There was a strange sound echoing through his throat, a rumble he had never heard before. What did that mean? He wasn't sure, but he didn't question it at all, simply yawning as he turned to Eshek. "Are you feeling okay?" It was a question that they had both decided to never ask, moons before when they first met–we don't talk about gross, sappy things!–and yet here he was, asking with the tiniest edge of concern to his voice.
Eshek had been half dozing in Ber’s embrace, feeling both quietly distressed, in some part of her mind that wasn’t sleepy and relaxed, and so comfortably warm. Already she was starting to come back to her senses, starting to realise just what a foolish idea this might have been - it wasn’t even an idea, they hadn’t been thinking - and beginning to feel the first twinges of regret, of constriction, of the need to run and laugh it off and dismiss it for both their sakes. Near the end of it, she’d found herself almost crying, though she still couldn’t quite understand the feelings behind the tears that had almost spilled.

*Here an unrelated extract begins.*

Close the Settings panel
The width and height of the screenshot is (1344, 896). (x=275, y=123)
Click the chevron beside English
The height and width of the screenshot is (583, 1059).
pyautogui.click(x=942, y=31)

But she was also happy. Despite the small, sensible part of her warning that there would be consequences for this, that it had been a mistake, in that moment, she just wanted to let Bermondsey’s purr rumble through her and wrap around her heart. In that moment, whether it was friendship grown impossibly close, taken to new heights that still felt just like an inevitable, stable continuation of the old one, or something more, she loved him. Eshek’s breathing was soft and steady, her body relaxed beyond anything she’d ever known and melted into Bermondsey’s. When he spoke, asking her such a careful question in the most caring voice she’d heard him use, Esh stirred and let out a quiet hum, half opening her eyes.
The moon was washing the roof a muted silver, turning Ber’s grey fur ghostly pale and making her own glow. Everything felt misty, like they were the only two creatures in the world. She absently played with Ber’s forepaws as she answered, the gesture so silently intimate. So simple. Funk had never asked her that question. “Yeah,” she replied quietly, voice that kind of husky that came from the edge of sleep. She turned her head against the roof to look at him, her eyes heavy and all her defences down. Earnest. There was care in her voice, too. “Are you?”